#### Instructions for the task:
Your task is to count the lines of the entries below that include the word "Select" and to give only the resulting number.

:: Data for processing

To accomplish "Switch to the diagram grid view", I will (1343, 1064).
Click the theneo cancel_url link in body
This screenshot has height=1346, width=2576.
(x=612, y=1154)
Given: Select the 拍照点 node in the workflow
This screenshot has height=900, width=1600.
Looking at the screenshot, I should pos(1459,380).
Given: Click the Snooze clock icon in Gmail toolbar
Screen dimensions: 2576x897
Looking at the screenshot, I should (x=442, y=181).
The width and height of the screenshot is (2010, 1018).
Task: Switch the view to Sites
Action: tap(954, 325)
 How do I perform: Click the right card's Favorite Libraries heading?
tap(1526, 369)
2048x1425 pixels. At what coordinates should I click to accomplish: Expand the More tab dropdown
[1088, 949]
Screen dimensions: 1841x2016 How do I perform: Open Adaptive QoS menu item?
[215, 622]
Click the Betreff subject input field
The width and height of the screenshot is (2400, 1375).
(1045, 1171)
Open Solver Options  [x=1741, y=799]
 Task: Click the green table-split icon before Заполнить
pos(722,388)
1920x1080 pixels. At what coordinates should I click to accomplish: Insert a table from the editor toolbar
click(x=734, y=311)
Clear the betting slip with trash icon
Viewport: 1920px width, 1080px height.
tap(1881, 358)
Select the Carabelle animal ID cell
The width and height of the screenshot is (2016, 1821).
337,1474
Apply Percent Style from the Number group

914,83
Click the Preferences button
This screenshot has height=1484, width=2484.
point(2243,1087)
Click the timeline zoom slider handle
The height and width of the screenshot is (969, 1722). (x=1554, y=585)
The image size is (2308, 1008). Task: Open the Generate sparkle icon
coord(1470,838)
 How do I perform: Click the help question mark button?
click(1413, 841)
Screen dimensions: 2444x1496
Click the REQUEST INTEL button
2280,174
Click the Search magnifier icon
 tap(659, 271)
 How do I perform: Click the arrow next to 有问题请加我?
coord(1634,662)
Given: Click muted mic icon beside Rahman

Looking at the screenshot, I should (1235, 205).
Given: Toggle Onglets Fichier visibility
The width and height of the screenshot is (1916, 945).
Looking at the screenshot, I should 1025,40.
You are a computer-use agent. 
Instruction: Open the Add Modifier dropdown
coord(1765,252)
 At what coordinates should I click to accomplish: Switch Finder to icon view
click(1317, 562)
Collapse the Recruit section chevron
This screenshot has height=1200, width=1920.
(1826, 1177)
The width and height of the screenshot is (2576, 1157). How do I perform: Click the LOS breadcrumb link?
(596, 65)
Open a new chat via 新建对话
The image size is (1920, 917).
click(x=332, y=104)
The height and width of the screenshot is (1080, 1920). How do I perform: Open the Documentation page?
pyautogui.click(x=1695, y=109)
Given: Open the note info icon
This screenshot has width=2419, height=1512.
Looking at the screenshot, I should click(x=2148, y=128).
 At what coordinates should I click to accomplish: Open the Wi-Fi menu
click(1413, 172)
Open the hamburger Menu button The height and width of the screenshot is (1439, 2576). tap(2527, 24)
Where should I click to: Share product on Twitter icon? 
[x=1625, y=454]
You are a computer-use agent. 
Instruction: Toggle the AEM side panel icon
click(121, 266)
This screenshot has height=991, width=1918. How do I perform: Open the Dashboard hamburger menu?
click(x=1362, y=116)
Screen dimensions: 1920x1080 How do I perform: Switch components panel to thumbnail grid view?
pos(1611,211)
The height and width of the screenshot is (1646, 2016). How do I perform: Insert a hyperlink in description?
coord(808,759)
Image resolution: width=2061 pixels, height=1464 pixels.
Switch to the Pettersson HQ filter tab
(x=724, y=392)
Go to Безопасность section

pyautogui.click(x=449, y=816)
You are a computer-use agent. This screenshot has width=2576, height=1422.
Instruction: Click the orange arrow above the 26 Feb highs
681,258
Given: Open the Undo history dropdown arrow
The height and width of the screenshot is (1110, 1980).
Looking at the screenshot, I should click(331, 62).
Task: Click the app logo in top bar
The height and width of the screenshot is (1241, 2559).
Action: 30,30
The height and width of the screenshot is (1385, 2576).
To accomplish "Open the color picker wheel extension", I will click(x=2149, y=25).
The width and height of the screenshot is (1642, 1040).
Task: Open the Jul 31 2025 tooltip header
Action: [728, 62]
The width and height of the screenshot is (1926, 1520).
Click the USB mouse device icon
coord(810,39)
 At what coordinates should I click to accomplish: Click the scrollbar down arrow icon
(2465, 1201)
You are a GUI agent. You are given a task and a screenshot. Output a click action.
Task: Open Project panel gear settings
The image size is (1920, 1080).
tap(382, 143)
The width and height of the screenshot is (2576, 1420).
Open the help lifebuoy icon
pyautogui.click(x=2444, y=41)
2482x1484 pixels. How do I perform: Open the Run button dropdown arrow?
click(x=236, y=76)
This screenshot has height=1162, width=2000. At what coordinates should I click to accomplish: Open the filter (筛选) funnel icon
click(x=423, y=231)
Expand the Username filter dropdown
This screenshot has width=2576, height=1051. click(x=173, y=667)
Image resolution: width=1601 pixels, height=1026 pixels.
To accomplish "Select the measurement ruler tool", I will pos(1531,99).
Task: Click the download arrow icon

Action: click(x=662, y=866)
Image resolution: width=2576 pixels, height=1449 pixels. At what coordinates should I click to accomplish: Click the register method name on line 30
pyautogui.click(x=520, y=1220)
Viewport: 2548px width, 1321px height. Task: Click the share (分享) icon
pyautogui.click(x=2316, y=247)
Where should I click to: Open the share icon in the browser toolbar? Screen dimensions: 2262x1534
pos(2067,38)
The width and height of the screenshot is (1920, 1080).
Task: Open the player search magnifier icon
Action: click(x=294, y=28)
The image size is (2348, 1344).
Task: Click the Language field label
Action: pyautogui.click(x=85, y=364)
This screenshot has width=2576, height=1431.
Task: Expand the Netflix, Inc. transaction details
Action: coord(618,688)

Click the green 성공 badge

::::

#### Output for this task:
3